Put everything from the start of the listing down to the line containing "pyautogui.click(x=26, y=17)" into a numbered list, omitting blank lines.
— begin Material shown —
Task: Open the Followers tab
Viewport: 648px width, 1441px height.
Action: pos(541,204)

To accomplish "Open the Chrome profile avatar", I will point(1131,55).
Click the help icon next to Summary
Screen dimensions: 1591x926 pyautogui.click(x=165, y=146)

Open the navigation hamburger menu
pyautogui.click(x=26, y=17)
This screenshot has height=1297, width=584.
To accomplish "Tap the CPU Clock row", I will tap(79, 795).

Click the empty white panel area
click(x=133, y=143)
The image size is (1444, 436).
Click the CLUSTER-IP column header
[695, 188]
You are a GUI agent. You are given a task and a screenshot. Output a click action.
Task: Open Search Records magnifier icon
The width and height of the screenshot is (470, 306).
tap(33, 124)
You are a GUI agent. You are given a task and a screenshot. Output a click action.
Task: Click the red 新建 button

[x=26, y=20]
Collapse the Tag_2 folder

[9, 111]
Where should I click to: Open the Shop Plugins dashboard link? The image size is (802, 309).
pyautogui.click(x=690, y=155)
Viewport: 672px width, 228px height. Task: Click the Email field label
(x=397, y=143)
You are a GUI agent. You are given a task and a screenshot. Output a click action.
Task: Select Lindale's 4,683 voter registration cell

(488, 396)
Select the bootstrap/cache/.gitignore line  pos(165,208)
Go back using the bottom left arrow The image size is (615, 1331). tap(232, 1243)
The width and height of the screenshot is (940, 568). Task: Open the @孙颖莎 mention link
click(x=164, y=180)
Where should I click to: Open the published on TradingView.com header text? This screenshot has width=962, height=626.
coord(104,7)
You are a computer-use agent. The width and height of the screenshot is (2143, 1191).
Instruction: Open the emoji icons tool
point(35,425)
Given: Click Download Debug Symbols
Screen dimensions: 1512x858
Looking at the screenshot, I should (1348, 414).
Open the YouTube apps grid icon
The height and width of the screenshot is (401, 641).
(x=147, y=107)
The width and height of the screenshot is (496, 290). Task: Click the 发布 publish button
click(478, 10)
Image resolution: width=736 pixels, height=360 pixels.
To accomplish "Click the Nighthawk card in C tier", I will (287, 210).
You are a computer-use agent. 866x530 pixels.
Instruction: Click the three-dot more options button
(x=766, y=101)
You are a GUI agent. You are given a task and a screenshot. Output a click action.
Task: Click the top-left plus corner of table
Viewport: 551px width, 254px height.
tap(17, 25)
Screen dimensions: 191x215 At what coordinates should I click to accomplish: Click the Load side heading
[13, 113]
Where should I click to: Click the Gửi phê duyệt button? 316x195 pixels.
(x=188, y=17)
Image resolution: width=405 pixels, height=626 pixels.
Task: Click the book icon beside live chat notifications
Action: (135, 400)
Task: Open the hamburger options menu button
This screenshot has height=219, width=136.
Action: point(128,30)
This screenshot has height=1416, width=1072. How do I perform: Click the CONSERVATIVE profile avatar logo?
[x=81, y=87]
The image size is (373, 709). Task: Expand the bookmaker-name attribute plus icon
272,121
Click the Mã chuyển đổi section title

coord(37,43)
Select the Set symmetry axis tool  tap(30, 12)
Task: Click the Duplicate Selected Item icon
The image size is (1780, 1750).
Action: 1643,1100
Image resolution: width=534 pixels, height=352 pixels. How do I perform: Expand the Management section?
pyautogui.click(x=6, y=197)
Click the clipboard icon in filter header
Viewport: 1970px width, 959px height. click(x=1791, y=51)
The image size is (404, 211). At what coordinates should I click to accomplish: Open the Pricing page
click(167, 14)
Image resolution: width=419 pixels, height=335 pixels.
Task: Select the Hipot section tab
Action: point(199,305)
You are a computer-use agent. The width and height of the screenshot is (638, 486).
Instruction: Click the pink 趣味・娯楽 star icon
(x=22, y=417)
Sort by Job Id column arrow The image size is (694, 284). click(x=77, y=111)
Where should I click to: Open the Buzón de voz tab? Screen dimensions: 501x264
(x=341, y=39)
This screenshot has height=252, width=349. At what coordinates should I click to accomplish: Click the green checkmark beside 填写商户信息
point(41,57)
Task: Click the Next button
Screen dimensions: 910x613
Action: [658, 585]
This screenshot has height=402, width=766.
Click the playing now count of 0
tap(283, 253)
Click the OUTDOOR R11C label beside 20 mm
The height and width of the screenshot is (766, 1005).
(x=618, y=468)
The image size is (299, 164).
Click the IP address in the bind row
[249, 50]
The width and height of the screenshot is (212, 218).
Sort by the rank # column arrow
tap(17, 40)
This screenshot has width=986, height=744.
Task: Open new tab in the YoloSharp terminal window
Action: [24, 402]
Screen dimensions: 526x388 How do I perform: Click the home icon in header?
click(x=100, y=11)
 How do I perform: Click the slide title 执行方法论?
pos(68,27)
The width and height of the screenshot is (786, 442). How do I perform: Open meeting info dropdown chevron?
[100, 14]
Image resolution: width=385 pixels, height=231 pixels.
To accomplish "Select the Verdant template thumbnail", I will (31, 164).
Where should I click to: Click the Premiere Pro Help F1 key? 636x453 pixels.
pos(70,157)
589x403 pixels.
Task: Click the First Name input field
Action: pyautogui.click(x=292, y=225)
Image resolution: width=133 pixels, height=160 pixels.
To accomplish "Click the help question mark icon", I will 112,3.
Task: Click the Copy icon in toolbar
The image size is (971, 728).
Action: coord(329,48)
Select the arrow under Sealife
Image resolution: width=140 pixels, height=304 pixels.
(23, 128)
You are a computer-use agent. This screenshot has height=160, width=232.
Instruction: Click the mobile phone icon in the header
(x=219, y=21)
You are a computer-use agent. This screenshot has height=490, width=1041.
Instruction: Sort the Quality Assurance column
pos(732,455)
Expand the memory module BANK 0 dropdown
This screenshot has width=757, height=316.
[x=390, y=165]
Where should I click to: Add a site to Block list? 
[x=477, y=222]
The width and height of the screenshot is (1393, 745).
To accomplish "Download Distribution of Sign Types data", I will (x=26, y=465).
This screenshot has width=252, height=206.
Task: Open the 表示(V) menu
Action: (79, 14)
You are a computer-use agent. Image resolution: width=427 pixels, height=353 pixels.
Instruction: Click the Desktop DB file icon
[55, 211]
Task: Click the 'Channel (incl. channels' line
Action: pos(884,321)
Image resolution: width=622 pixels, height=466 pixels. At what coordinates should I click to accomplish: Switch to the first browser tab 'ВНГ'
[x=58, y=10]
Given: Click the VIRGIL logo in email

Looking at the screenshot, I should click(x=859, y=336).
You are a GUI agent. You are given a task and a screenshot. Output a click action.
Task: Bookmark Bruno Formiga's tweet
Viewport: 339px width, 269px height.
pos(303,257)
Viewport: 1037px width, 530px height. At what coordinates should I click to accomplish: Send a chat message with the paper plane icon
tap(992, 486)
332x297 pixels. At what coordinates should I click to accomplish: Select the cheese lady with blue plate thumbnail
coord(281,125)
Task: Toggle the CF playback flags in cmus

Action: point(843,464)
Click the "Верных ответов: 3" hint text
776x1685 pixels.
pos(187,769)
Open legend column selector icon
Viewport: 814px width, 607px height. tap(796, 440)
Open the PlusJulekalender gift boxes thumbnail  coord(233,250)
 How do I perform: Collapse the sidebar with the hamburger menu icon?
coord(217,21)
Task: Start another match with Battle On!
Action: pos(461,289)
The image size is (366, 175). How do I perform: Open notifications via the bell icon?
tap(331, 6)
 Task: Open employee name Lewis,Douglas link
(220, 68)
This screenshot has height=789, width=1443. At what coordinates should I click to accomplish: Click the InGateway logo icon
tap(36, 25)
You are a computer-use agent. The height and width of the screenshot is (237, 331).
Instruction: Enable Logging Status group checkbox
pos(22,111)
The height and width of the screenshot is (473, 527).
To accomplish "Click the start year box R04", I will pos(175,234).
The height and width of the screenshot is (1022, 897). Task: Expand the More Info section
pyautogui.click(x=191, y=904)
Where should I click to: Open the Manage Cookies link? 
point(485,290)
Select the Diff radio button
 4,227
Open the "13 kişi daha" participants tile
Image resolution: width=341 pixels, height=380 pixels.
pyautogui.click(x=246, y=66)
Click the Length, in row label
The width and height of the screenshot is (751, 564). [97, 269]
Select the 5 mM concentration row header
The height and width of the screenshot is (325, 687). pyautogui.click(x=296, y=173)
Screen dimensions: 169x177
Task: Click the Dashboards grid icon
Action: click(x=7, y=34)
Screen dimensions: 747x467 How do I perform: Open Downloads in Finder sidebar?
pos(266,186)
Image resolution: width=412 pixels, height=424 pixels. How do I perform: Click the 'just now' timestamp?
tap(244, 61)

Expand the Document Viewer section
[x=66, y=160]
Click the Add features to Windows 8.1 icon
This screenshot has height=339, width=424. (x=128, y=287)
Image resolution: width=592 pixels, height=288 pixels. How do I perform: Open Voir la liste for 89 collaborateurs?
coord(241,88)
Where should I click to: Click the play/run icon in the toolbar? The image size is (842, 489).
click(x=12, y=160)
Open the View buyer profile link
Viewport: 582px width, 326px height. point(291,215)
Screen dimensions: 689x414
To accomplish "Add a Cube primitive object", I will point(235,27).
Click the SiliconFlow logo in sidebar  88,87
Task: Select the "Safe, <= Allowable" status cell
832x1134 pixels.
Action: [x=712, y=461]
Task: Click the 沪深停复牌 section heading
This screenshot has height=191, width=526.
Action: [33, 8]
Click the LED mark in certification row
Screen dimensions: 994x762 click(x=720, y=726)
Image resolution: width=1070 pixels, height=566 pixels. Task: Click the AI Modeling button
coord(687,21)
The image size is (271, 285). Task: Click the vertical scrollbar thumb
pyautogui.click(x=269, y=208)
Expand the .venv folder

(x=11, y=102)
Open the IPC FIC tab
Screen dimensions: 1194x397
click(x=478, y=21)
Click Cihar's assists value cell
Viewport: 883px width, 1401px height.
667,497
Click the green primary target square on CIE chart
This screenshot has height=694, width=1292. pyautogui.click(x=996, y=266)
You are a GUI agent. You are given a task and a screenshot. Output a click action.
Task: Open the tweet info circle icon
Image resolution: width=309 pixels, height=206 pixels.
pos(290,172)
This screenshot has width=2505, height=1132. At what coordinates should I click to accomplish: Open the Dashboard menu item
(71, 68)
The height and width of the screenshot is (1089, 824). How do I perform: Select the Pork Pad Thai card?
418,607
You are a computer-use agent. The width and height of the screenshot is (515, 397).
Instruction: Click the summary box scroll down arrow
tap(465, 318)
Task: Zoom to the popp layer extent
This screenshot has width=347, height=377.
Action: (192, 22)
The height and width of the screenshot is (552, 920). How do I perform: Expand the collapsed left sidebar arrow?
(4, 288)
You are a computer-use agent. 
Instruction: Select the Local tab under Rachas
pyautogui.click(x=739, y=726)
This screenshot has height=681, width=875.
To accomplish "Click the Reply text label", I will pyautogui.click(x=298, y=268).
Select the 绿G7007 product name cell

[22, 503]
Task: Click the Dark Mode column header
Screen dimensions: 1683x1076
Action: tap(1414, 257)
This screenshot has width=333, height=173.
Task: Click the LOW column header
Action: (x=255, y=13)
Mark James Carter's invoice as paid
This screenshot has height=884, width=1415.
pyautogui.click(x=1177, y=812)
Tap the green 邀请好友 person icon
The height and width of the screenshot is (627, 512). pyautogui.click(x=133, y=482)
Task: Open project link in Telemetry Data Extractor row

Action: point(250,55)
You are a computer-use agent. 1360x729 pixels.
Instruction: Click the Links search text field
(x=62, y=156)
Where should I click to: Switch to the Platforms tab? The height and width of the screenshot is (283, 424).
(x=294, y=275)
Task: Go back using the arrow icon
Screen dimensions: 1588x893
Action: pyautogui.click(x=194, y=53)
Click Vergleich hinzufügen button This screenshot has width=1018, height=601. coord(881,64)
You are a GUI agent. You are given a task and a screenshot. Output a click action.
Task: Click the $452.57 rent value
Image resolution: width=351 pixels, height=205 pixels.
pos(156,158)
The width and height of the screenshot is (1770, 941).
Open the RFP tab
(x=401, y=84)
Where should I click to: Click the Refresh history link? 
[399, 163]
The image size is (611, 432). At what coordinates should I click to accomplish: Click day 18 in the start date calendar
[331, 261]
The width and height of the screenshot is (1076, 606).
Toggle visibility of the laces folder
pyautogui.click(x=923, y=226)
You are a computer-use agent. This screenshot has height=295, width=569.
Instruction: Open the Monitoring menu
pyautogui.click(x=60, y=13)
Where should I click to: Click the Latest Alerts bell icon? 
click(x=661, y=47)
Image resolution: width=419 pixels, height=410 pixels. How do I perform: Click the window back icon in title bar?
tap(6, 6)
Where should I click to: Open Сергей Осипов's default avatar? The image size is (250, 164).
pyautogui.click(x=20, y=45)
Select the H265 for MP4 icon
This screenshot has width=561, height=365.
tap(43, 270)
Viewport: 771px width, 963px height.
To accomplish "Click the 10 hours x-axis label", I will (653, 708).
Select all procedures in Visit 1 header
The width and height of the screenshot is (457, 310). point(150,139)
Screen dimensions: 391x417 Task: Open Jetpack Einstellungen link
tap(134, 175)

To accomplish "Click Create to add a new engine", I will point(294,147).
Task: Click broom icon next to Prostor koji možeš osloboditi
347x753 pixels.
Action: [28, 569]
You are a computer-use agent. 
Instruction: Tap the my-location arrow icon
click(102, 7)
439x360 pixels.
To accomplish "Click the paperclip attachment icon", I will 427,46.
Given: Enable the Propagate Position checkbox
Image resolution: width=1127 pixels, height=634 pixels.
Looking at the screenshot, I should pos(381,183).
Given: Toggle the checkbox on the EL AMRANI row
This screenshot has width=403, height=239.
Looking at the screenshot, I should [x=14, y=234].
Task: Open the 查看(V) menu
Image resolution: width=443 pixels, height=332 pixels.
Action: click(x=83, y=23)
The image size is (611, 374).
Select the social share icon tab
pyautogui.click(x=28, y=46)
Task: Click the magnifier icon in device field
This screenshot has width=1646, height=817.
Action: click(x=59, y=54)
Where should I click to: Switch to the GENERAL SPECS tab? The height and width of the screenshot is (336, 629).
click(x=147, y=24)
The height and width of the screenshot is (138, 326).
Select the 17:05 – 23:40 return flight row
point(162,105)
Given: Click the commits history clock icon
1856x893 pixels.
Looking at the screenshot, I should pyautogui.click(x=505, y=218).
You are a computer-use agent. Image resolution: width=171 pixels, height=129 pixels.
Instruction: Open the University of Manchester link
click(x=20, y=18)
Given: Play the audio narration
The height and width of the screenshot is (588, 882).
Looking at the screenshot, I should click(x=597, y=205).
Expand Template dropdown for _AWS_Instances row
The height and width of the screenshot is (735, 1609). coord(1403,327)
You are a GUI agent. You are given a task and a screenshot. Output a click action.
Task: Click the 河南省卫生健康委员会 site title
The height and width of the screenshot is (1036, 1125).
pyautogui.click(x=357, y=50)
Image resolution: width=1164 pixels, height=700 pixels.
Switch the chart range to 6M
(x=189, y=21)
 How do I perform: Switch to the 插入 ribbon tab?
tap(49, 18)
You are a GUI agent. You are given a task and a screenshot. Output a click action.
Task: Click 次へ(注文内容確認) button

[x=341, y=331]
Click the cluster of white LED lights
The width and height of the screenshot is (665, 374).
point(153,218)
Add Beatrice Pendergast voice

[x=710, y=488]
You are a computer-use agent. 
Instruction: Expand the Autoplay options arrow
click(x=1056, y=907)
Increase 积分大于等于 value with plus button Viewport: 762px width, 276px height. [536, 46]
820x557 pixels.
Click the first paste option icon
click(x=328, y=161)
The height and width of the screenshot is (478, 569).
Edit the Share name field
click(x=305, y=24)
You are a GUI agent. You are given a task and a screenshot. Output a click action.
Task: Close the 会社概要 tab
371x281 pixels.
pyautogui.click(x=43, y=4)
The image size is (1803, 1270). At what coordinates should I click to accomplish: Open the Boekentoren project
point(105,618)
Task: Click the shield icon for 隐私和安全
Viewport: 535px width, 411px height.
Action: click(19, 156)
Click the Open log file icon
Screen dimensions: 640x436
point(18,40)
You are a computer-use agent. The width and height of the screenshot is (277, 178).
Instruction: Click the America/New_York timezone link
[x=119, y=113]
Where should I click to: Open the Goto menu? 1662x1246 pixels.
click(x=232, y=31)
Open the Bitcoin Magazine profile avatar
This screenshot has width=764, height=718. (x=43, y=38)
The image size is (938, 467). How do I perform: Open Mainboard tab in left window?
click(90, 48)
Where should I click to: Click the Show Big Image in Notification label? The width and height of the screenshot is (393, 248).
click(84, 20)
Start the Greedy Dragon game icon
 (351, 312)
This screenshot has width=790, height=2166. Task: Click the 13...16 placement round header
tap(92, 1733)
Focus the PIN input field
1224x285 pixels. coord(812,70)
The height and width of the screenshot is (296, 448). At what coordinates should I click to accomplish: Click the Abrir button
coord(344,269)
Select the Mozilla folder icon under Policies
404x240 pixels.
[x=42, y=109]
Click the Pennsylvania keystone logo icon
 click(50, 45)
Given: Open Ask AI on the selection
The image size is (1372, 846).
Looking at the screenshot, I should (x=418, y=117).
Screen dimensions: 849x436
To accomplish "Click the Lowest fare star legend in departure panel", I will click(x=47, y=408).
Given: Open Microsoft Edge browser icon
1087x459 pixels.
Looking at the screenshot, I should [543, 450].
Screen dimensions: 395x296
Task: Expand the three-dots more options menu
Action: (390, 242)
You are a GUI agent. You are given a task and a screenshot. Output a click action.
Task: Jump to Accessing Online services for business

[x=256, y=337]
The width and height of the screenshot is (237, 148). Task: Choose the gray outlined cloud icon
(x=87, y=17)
— end Material shown —
(Result of this task)
1. Task: Open the Followers tab
2. Viewport: 648px width, 1441px height.
3. Action: pos(541,204)
4. To accomplish "Open the Chrome profile avatar", I will point(1131,55).
5. Click the help icon next to Summary
6. Screen dimensions: 1591x926 pyautogui.click(x=165, y=146)
7. Open the navigation hamburger menu
8. pyautogui.click(x=26, y=17)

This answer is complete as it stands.